Eviction case for hundreds of refugees to be heard in April

Government has spent millions on Wingfield and Paint City camps since 2020

By Matthew Hirsch

13 October 2025

This tent at Wingfield in Maitland is home to about 160 people. Archive photo: Ashraf Hendricks

An application to evict hundreds of refugees from emergency accommodation at Wingfield in Maitland and Paint City in Bellville has been set down for a court hearing on 13 April 2026.

The City of Cape Town and the national departments of Home Affairs and Public Works filed a joint application at the Western Cape High Court in June and served eviction notices to the occupants of both sites in August. The occupants have opposed the application.

Both pieces of land host large white tents, erected during the covid lockdown to house refugees protesting outside the United Nations High Commissioner for Refugees (UNHCR) offices. The refugees demanded to be resettled in Europe or Canada, citing fears of xenophobia, but resettlement to a third country is not standard practice.

The emergency accommodation was supposed to be temporary, but the tents and their occupants remain on the state-owned land. Despite poor conditions, many of the occupants still refuse offers of assistance or reintegration with local communities.
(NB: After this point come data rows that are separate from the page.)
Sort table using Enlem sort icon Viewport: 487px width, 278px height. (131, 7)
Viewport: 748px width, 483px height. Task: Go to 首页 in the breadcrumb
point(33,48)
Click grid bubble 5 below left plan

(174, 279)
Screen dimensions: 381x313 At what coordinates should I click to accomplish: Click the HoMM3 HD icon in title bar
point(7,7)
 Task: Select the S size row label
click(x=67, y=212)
“The continued unlawful occupation of both sites poses significant and escalating risks, including serious health and safety hazards to both occupiers themselves as well as to the surrounding community,” reads a letter to Judge President Nolwazi Penelope Mabindla-Boqwana from the City’s lawyers.
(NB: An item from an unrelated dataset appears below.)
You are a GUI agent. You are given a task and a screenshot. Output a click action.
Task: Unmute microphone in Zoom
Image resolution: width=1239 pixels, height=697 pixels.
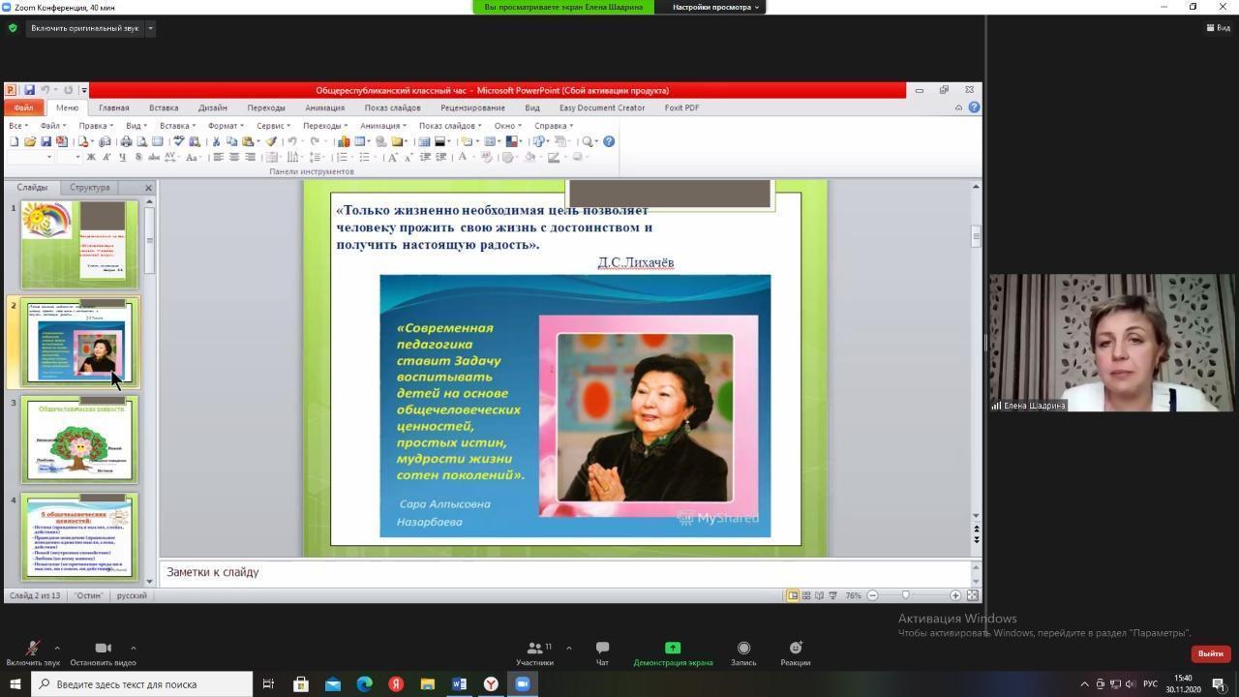[x=32, y=649]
Thulani Mavuso, spokesperson for the Department of Home Affairs, said last week that the department would “have to continue” to bear the costs of the tents, mobile toilets and generators. He said the rental for the tents at both sites costs a total of about R1,089,000 a month.
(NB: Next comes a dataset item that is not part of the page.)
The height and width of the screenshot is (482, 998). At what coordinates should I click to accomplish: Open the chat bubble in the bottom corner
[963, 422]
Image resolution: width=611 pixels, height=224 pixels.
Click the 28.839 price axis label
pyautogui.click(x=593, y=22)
But in August, Mavuso provided figures that show the average total cost of the properties, including the hiring of tents, toilets and generators, was about R644,000 a month in 2024/25, and R967,000 a month in 2025/26. More than R30-million had been spent on both sites since the relocation.

He said the department cannot help resettle the refugees to third countries and that they should “reintegrate into society”.

Faraja Augustin, who lives at the Wingfield site, fled the Democratic Republic of the Congo at a young age. He experienced xenophobic attacks in 2008 when he was living in Dunoon. He told GroundUp that while some occupiers still demanded to be resettled elsewhere, others required help from Home Affairs to obtain documents.

“Even if you give someone accommodation and no documentation, there will still be challenges. How can you get a job without documents?” he asked.